Two gas terminals to be set up at Port Qasim

22 May, 2007

The ground-breaking of two important projects, dedicated floating liquefied natural gas (LNG) and dedicated liquefied petroleum gas (LPG) is likely to take place at Port Qasim some time in the last week of this month.
The LNG terminal is being set up by Associated Group and Pakistan GasPort Ltd, and the LPG terminal has been sponsored by KUB Malaysia Berhad (KUB), Progas Energy Ltd (PEL) and National Logistics Cell (NLC). Both projects are being set up on 'build, operate and transfer' (BOT) basis.
The LNG terminal would be completed in 30 months' time at a cost of $160 million and, according to the estimates, total income to PQA in 30 years would be $142 million. The terminal would be able to handle 75,000 dwt vessels and would have capability to handle not less than three million tonnes material per year.
The concession has been granted on non-exclusive basis for 30 years, with PQA retaining its right to offer setting up of similar terminal to other parties at Port Qasim.
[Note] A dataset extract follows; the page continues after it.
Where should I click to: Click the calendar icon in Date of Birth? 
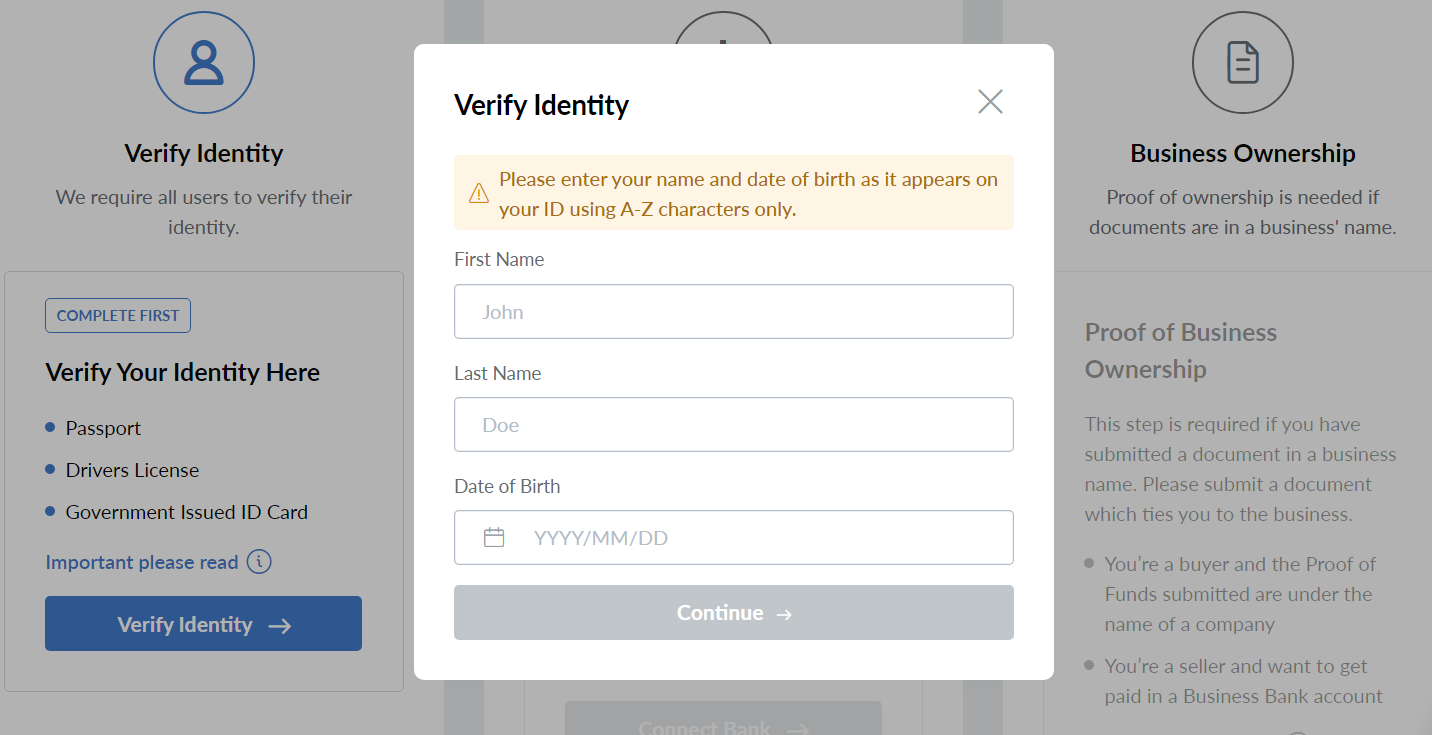(x=494, y=538)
The company shall maintain sufficient depth in the channel at all times to accommodate ships drawing draught up to 12 metres. The company will be responsible for the capital dredging of the berthing basin, the approach channel and turning basin for floating LNG terminal.
It shall also be responsible for the maintenance dredging of the berthing basin and maintain the berthing basin only, whereas PQA would be responsible for the maintenance dredging of the approach channel and the turning basin.
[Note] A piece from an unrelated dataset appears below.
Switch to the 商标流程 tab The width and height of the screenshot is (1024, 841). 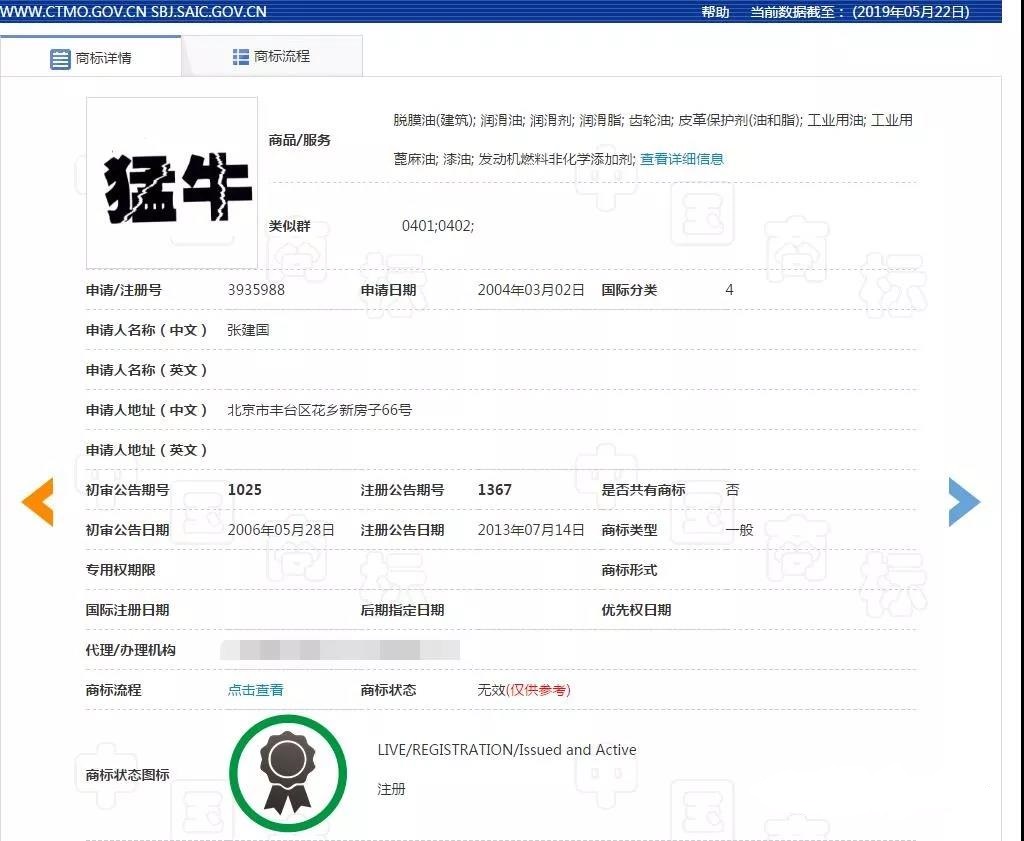tap(280, 56)
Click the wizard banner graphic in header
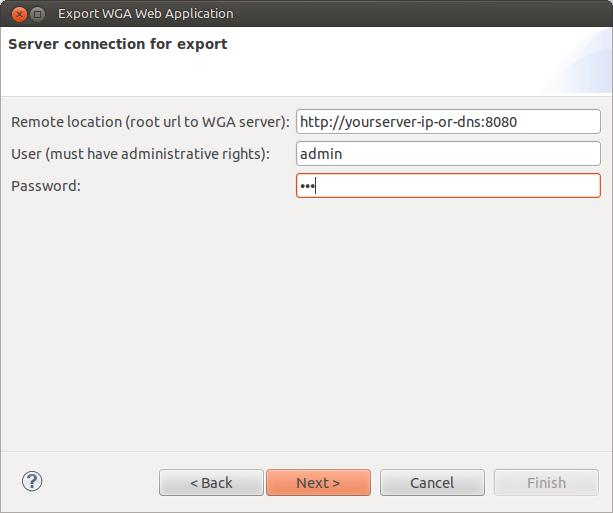The height and width of the screenshot is (513, 613). [x=578, y=61]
The location for dumping of dredging material will be decided between PQA and the Company, based on relevant studies by the company. The cost of capital dredging of turning basin only will be recovered by the Company by paying 50 percent of applicable royalty to PQA in the amount equal to the capital dredging cost thereof, and the Company will not charge any interest, on the amount so adjustable, from PQA.
The implementation agreement was signed with Pakistan GasPort Ltd on April 28, 2007. The LPG terminal is being set up by Progas Pakistan (Private) Ltd, formerly Keloil (Private) Ltd (Malaysian Company). Total cost of the project is $25 million with 62:38 debt equity ratio.
It would be able to handle two million tonnes material and handle 50,000 dwt vessels. The concession has been granted for a period of 30 years on non-exclusive basis. PQA would retain the right to offer setting up of similar terminals to other parties.